Japanese Eyes “The Sound of Light” Interviewed with Juichiro Yamasaki (Screenplay/Director)


Director Juichiro Yamasaki arrives for the interview sporting what seems to be his trademark–an insulated red plaid cap with ear warmers, the kind that farmers and other people who work in cold climates wear as a habit. However, as he mentions at one point in the conversation, he “wears two hats,” that of the director and that of a farmer. He grows tomatoes in Maniwa, Okayama Prefecture, an agricultural community where his father grew up. It’s only fitting, then, that his debut feature, “The Sound of Light,” is a movie about the difficulties of dairy farming.


©2011 TIFF


“I didn’t grow up on a farm,” he says. “I grew up in Osaka, and went to university in Kyoto, but I used to spend my holidays at my grandparents’ farm in Maniwa, which is where the film is set.” Yamasaki studied film in university and coordinated the Kyoto International Student Film and Video Festival, but he admits that, in the beginning, his attempts at making movies didn’t meet with much success. “My grandmother was living alone at the time,” he explains. “So I decided to visit her and started farming.”

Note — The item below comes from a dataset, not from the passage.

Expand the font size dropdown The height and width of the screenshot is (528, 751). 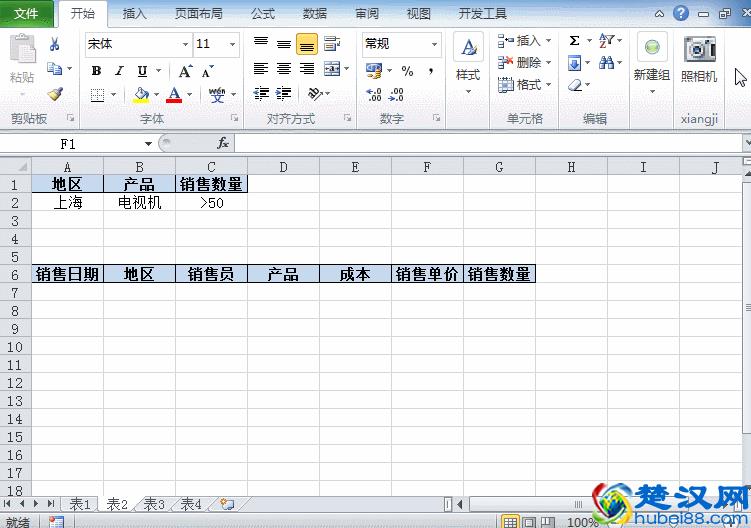(x=233, y=44)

Consequently, it might be easy to conclude that Yamasaki used his own experience as the basis for the inner conflict that afflicts the main character Yusuke Kariya (Yoshitomo Fujihisa), who has returned to his family’s dairy farm after trying to make his name as a musician in Tokyo. Yusuke has come back because his father has injured his leg and is having trouble keeping the farm going. Also, a local veterinarian who is closer to Yusuke’s age has been killed in an accident, and Yusuke seems attracted to his widow, Yoko (Eri Mori), who runs a local bar that receives almost no patronage.

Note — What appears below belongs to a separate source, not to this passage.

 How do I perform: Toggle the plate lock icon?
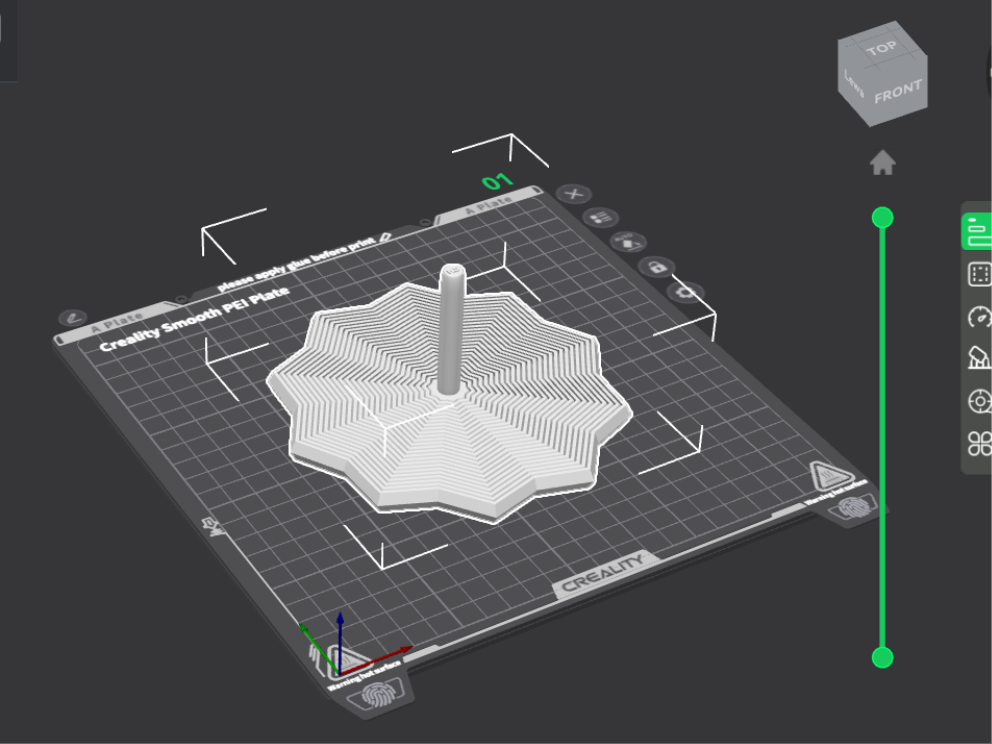657,266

Yamasaki denies any connection. “I do farming as well as filmmaking, either of which you would think requires all your attention and energy,” he points out. “Some would say a bird in the hand is worth two in the bush, but I have no trouble doing both. Of course, it’s wonderful if you can dedicate yourself completely to one pursuit, but it’s just as good to try many things.”


©2011 TIFF


The specific nature of Yusuke’s conflict is slightly different from the conventional city-country narrative direction. In most stories of this type, the young person longs to escape the small town for the big city, but Yusuke has come back without really knowing why, and his father thinks he should return to Tokyo and play music “if that’s what you really want to do.” If anything, Yusuke’s father seems to envy his son for “following his dream.”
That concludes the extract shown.